Question

How to get consensus FASTA sequence from GFA assembly graph?

2

Entering edit mode

6.0 years ago

shenwei356 8.7k

Hi all,

I want to assemble a region of a bacterium genome (~10kb). The sequenced dna is from a single species, cultured from a single clone.

By now, I've mapped the reads (Illuminma PE150) to reference, assembled using spades (SE mode) with reads (not all paired) retrieved by samtools, and the assembly graph generated using Bandage using with .gfa file is below:

I've manually checked the "bubles", and almost of them are very similar (99%) except of 1-2bp mismatches. And the depths of the two paths of the "bubles' are almost half to half, so they may not be sequence error.

By the way, the sequenced dna is from a single species, cultured from a single clone.

So, how can I get consensus sequence from this GFA graph? It's kind of like diploid genome, but I'm not familiar with this.

Thank you in advance.

gfa consensus • 5.3k views

ADD COMMENT • link updated 11 months ago by Adam Taranto ▴ 40 • written 6.0 years ago by shenwei356 8.7k

2

Entering edit mode

This works for miniasm GFA output : http://seqanswers.com/forums/showthread.php?t=64862
Not sure if it will work for bandage. Since bacteria are haploid those differences may represent sequencing errors or population differences?

ADD REPLY • link 6.0 years ago by GenoMax 148k

1

Entering edit mode

no no, the answer just reformat GFA to fasta.

According to the depths, the two "alleles" are almost half to half, so they may not be sequence error.

By the way, the sequenced dna is from a single species, cultured from a single clone.

ADD REPLY • link 6.0 years ago by shenwei356 8.7k

0

Entering edit mode

Is bandage able to export all possible variations of the sequences (I assume that is what you are looking for)? You can't really get a consensus sequence if you have variations in each place where there is a bubble.

Sequenced DNA may be from one species but if the bacteria are under some sort of selection then perhaps you are observing various mutations being selected? What depth does half to half refer to?

ADD REPLY • link 6.0 years ago by GenoMax 148k

score 1 · Answer 1 · 2018-12-17

I see, I have to manually generate the path, one way is:

Choosing one path and export the sequence
Possible two methods:
1. Manually marking and editing the sites with alleles as degenerate bases, with help of the paths not chosen and exported in step 1.
2. Mapping reads to sequence from step 1, and get consensus sequence from BAM files.

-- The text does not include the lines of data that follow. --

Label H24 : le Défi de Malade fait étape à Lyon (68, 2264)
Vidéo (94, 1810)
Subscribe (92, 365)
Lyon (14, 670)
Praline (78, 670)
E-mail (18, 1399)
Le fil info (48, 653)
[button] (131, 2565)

score 1 · Answer 2 · 2024-01-18

If you have long reads or Hi-C available you can use GraphUnzip to separate the haplotypes.

Alternatively, if the bubbles are only separated by a few SNVs (rather that being large insertions) you can just delete one of the alternate contigs and join the remaining linear segments in Bandage. If the bubbles were due to errors you might want to polish the assembly afterwards.